> PROMPT
All records must be restated word for word.

_ _ _ _ _

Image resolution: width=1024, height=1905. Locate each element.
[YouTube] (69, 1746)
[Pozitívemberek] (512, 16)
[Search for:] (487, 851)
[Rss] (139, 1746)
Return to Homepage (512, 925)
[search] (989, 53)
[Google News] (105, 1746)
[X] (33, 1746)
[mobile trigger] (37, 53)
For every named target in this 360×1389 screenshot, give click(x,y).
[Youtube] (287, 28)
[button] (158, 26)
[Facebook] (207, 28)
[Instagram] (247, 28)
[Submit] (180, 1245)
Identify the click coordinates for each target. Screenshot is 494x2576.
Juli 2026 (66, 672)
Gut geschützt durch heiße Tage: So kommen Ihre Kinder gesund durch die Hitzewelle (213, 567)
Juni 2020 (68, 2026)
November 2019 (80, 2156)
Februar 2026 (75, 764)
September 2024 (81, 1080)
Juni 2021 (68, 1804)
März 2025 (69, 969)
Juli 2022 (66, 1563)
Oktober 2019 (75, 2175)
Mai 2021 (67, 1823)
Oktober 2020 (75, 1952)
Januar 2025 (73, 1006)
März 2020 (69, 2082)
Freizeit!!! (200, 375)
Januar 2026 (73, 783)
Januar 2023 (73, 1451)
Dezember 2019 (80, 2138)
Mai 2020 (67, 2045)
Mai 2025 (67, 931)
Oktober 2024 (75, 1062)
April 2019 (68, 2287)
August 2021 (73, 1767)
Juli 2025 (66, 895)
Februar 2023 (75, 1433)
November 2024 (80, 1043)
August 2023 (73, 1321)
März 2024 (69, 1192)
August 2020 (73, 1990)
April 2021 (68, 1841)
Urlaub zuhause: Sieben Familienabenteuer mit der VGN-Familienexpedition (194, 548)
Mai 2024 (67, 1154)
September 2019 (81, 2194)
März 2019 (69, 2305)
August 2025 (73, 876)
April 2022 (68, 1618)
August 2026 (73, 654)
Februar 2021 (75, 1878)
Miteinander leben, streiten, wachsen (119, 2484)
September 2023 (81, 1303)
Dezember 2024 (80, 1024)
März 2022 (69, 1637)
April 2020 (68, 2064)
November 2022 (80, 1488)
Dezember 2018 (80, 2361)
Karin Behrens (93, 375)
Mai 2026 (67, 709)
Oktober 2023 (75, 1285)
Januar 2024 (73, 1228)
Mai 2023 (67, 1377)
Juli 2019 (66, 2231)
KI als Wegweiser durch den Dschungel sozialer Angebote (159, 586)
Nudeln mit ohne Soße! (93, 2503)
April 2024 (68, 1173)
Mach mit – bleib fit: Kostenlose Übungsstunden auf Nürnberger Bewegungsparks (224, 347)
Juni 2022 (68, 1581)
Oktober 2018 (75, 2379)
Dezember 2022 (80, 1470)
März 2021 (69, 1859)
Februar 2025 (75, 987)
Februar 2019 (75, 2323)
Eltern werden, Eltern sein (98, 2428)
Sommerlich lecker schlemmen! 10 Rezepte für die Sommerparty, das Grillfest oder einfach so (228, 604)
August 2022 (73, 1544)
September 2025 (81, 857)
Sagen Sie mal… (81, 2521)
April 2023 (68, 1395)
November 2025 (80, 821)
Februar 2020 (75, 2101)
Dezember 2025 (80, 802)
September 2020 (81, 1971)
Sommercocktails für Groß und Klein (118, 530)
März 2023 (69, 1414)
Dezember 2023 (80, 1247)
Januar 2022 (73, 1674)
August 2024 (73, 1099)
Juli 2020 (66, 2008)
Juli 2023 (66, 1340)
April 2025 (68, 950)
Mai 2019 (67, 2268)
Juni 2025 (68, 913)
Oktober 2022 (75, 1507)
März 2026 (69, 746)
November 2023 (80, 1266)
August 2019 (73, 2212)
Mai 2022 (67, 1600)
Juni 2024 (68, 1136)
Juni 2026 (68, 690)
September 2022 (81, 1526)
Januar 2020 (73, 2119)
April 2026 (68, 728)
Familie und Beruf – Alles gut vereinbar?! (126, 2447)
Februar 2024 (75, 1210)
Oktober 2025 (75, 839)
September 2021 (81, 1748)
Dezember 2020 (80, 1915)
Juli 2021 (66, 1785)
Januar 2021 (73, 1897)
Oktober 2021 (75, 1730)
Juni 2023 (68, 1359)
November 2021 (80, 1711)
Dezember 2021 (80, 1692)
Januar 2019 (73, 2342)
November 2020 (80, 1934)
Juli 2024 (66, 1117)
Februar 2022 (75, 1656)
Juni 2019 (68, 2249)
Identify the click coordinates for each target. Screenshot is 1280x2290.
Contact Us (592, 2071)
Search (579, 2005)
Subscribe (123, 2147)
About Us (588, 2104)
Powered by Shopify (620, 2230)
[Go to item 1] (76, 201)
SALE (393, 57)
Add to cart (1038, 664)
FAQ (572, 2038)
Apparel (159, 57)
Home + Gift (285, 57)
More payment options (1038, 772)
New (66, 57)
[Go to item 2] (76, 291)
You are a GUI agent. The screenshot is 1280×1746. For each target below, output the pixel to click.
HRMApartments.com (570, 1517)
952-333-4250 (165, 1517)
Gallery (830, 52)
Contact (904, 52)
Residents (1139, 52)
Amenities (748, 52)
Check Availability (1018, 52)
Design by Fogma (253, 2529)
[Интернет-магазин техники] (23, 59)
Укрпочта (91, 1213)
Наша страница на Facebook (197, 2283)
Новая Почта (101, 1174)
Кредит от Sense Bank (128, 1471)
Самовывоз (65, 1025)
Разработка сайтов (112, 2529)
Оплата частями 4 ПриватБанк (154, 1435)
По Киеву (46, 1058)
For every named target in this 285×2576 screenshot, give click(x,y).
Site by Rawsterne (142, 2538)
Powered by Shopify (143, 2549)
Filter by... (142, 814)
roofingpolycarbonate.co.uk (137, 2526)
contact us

_ _ _ _ _

> TASK SOLUTION
Image resolution: width=1024, height=1905. Locate each element.
[YouTube] (69, 1746)
[Pozitívemberek] (512, 16)
[Search for:] (487, 851)
[Rss] (139, 1746)
Return to Homepage (512, 925)
[search] (989, 53)
[Google News] (105, 1746)
[X] (33, 1746)
[mobile trigger] (37, 53)
For every named target in this 360×1389 screenshot, give click(x,y).
[Youtube] (287, 28)
[button] (158, 26)
[Facebook] (207, 28)
[Instagram] (247, 28)
[Submit] (180, 1245)
Identify the click coordinates for each target. Screenshot is 494x2576.
Juli 2026 (66, 672)
Gut geschützt durch heiße Tage: So kommen Ihre Kinder gesund durch die Hitzewelle (213, 567)
Juni 2020 (68, 2026)
November 2019 (80, 2156)
Februar 2026 (75, 764)
September 2024 (81, 1080)
Juni 2021 (68, 1804)
März 2025 (69, 969)
Juli 2022 (66, 1563)
Oktober 2019 (75, 2175)
Mai 2021 (67, 1823)
Oktober 2020 (75, 1952)
Januar 2025 (73, 1006)
März 2020 (69, 2082)
Freizeit!!! (200, 375)
Januar 2026 (73, 783)
Januar 2023 (73, 1451)
Dezember 2019 (80, 2138)
Mai 2020 (67, 2045)
Mai 2025 (67, 931)
Oktober 2024 (75, 1062)
April 2019 (68, 2287)
August 2021 (73, 1767)
Juli 2025 (66, 895)
Februar 2023 (75, 1433)
November 2024 (80, 1043)
August 2023 (73, 1321)
März 2024 (69, 1192)
August 2020 (73, 1990)
April 2021 (68, 1841)
Urlaub zuhause: Sieben Familienabenteuer mit der VGN-Familienexpedition (194, 548)
Mai 2024 (67, 1154)
September 2019 (81, 2194)
März 2019 (69, 2305)
August 2025 (73, 876)
April 2022 (68, 1618)
August 2026 (73, 654)
Februar 2021 (75, 1878)
Miteinander leben, streiten, wachsen (119, 2484)
September 2023 (81, 1303)
Dezember 2024 (80, 1024)
März 2022 (69, 1637)
April 2020 (68, 2064)
November 2022 (80, 1488)
Dezember 2018 (80, 2361)
Karin Behrens (93, 375)
Mai 2026 (67, 709)
Oktober 2023 (75, 1285)
Januar 2024 (73, 1228)
Mai 2023 (67, 1377)
Juli 2019 (66, 2231)
KI als Wegweiser durch den Dschungel sozialer Angebote (159, 586)
Nudeln mit ohne Soße! (93, 2503)
April 2024 (68, 1173)
Mach mit – bleib fit: Kostenlose Übungsstunden auf Nürnberger Bewegungsparks (224, 347)
Juni 2022 (68, 1581)
Oktober 2018 (75, 2379)
Dezember 2022 (80, 1470)
März 2021 (69, 1859)
Februar 2025 (75, 987)
Februar 2019 (75, 2323)
Eltern werden, Eltern sein (98, 2428)
Sommerlich lecker schlemmen! 10 Rezepte für die Sommerparty, das Grillfest oder einfach so (228, 604)
August 2022 (73, 1544)
September 2025 (81, 857)
Sagen Sie mal… (81, 2521)
April 2023 (68, 1395)
November 2025 (80, 821)
Februar 2020 (75, 2101)
Dezember 2025 (80, 802)
September 2020 (81, 1971)
Sommercocktails für Groß und Klein (118, 530)
März 2023 (69, 1414)
Dezember 2023 (80, 1247)
Januar 2022 (73, 1674)
August 2024 (73, 1099)
Juli 2020 (66, 2008)
Juli 2023 (66, 1340)
April 2025 (68, 950)
Mai 2019 (67, 2268)
Juni 2025 (68, 913)
Oktober 2022 (75, 1507)
März 2026 (69, 746)
November 2023 (80, 1266)
August 2019 (73, 2212)
Mai 2022 (67, 1600)
Juni 2024 (68, 1136)
Juni 2026 (68, 690)
September 2022 (81, 1526)
Januar 2020 (73, 2119)
April 2026 (68, 728)
Familie und Beruf – Alles gut vereinbar?! (126, 2447)
Februar 2024 (75, 1210)
Oktober 2025 (75, 839)
September 2021 (81, 1748)
Dezember 2020 (80, 1915)
Juli 2021 (66, 1785)
Januar 2021 (73, 1897)
Oktober 2021 (75, 1730)
Juni 2023 (68, 1359)
November 2021 (80, 1711)
Dezember 2021 (80, 1692)
Januar 2019 (73, 2342)
November 2020 (80, 1934)
Juli 2024 (66, 1117)
Februar 2022 (75, 1656)
Juni 2019 (68, 2249)
Identify the click coordinates for each target. Screenshot is 1280x2290.
Contact Us (592, 2071)
Search (579, 2005)
Subscribe (123, 2147)
About Us (588, 2104)
Powered by Shopify (620, 2230)
[Go to item 1] (76, 201)
SALE (393, 57)
Add to cart (1038, 664)
FAQ (572, 2038)
Apparel (159, 57)
Home + Gift (285, 57)
More payment options (1038, 772)
New (66, 57)
[Go to item 2] (76, 291)
You are a GUI agent. The screenshot is 1280×1746. For each target below, output the pixel to click.
HRMApartments.com (570, 1517)
952-333-4250 (165, 1517)
Gallery (830, 52)
Contact (904, 52)
Residents (1139, 52)
Amenities (748, 52)
Check Availability (1018, 52)
Design by Fogma (253, 2529)
[Интернет-магазин техники] (23, 59)
Укрпочта (91, 1213)
Наша страница на Facebook (197, 2283)
Новая Почта (101, 1174)
Кредит от Sense Bank (128, 1471)
Самовывоз (65, 1025)
Разработка сайтов (112, 2529)
Оплата частями 4 ПриватБанк (154, 1435)
По Киеву (46, 1058)
For every named target in this 285×2576 screenshot, give click(x,y).
Site by Rawsterne (142, 2538)
Powered by Shopify (143, 2549)
Filter by... (142, 814)
roofingpolycarbonate.co.uk (137, 2526)
contact us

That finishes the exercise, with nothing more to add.